The BibCheck tool is used mostly for batch-oriented record checking and enrichment purposes.

It is usually used in this way:

   $ bibcheck exa.cfg exa.dat

Here:

  • exa.cfg is the configuration file telling which checks are to be performed on the input data file. (See an example below.)

  • exa.dat is currently ALEPH sequential format, which is almost exactly equal to the Text MARC format of Invenio (see an example).

The program does not require any interaction with humans during its execution. It outputs three files:

  • exa.dat_append is a Text MARC file ready to be uploaded in the append mode (record enrichment).

  • exa.dat_correct is a Text MARC file ready to be uploaded in the correct mode (record correction).

  • exa.dat_warnings is a text file containing warnings that the BibCheck could not resolve by itself and that need human attention. (Example: the program detected a subfield that is not permitted.)

All the necessary human interaction is therefore performed at the end of the program execution by perusing the warnings file.

3. Implementation

The current implementation is done in Common Lisp and is about 1500 LOC. (One advantage of Common Lisp is that the code is machine-compiled, not byte-compiled like Python, so it can run much faster in Common Lisp, which is interesting for potentially complex operations such as double record checking.)

The code is not committed to Invenio CVS yet because it lacks MARCXML parser. (This would be an easy intro task for new programmers in the project to do, but was never a high enough priority, since CERN has been using ALEPH.)

The configuration language is Lisp S expressions. It has grown in features with time which is why some parts may look ugly (e.g. conditions expressed via lists). It could be enhanced with a nicer syntax to express conditions to check several mutually-dependent fields.

4. Musings on BibCheck-in-Lisp and its role in Inspire

An important difference with usual human-driven enrichment tools is that the program assumes no human interaction. While it would be possible to develop this into the program, it does not seem advantageous, as we are going for a full-scale enrichment application written in Python.

One obvious option we have is therefore to forget about the existing Lisp code, take some good ideas from it, and reimplement all its functionalities in Python anew, with the aim of using the forthcoming Pythonic toolkit we shall design. This would give us a brand new BibCheck-in-Python module that could be used both in a batch-only mode but in a human-driven mode too.
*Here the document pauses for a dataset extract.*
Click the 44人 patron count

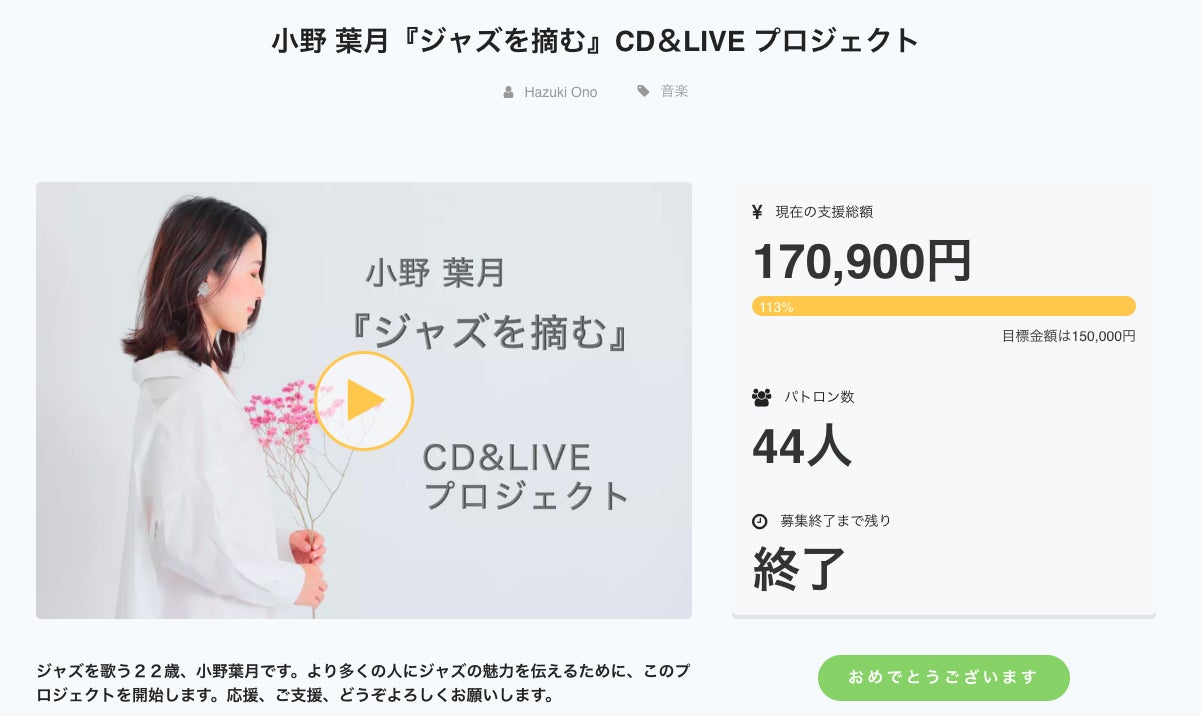(802, 446)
Alternatively, we could also decide to keep the BibCheck-in-Lisp as such, improve its language a little as suggested above, and let it serve as a back-end checker for the forthcoming Web UI front-end enrichment application written in Python. The Pythonic application would interact with the user in its way and would call the Lisp backend code when necessary. It would be sufficient to define some nice APIs between the frontend and backend programs that are language-independent in order to achieve this.

The options are to be studied further.

Note from -- TravisBrooks - 18 Oct 2007

The last option is, I think the best. This really reproduces much of the functionality of the tools we have. About half of existing tools are simply dumb checkers, like BibCheck, that create lists of records the need some sort of work. To successfully port these tools the only things needed are: BibCheck, a nice frontend for perusing the warnings, and a nice record editor and batch change interface. See ComparisonSlacFermilabDesyCernEnrichmentScripts for more detail about what I would desire here...
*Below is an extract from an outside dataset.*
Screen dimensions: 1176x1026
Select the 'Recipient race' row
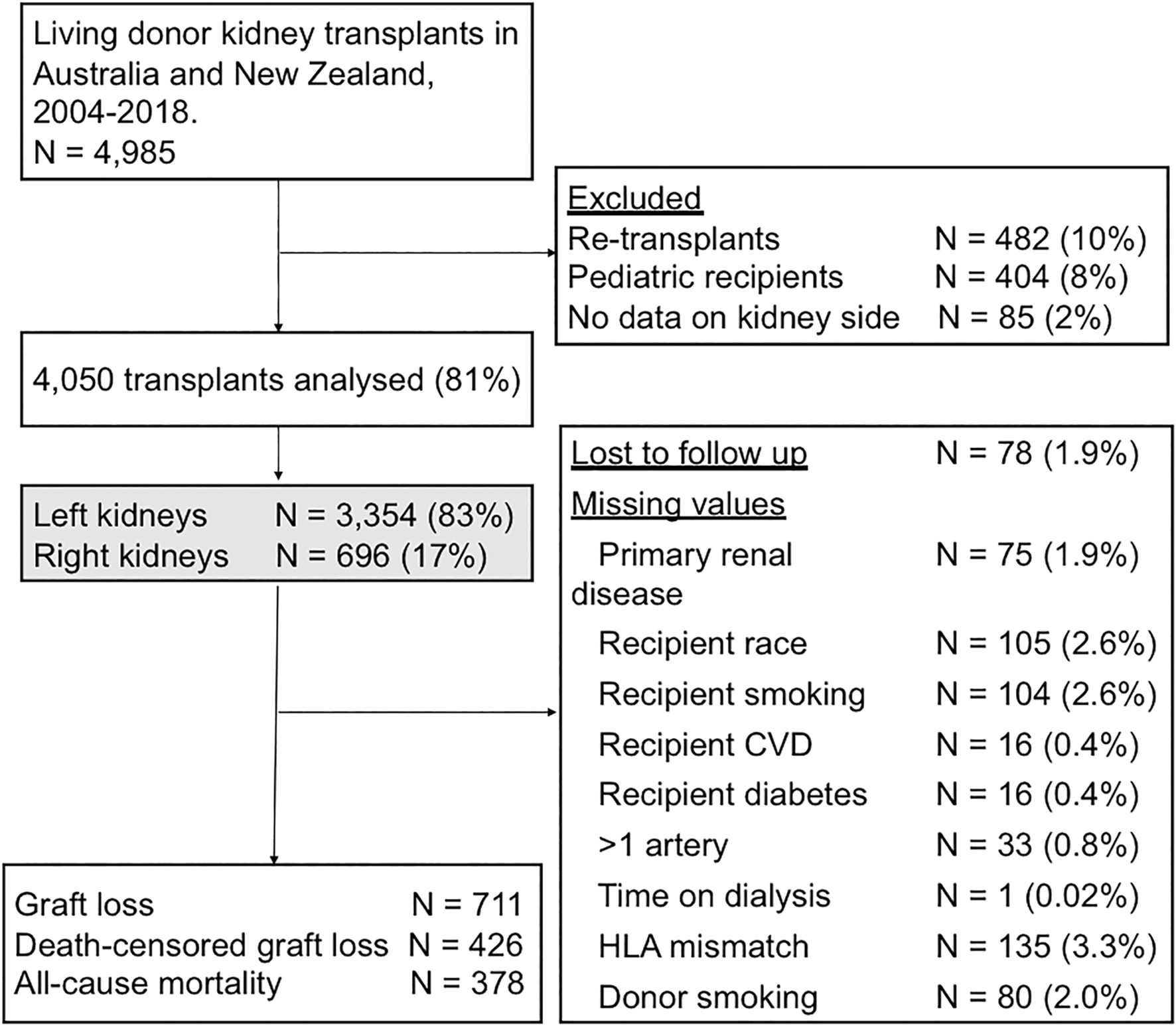point(877,643)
5. Available checks (example configuration)

;;; -*- Mode: LISP; Syntax: COMMON-LISP; -*-
;;;
;;; exa.cfg 
;;;
;;;    This is a configuration file example for nchkall, the new
;;;    database consistency checking program.  The program will
;;;    perform checks on the ALEPH sequential files according to
;;;    checking rules specified in this file.
;;;
;;; Example of usage:
;;;
;;;    $ nchkall exa.cfg exa.dat
;;;
;;; General structure of how to specify checking action:
;;;
;;;    ;; this is a comment for check-action-1
;;;    (check-action-1
;;;      (field-1 param-1-1 param-1-2 ...)
;;;      (field-2 param-2-1 param-2-2 ...)
;;;       ...
;;;      (field-i param-i-1 param-i-2 ...))
;;;
;;; For detailed help on each action, see below.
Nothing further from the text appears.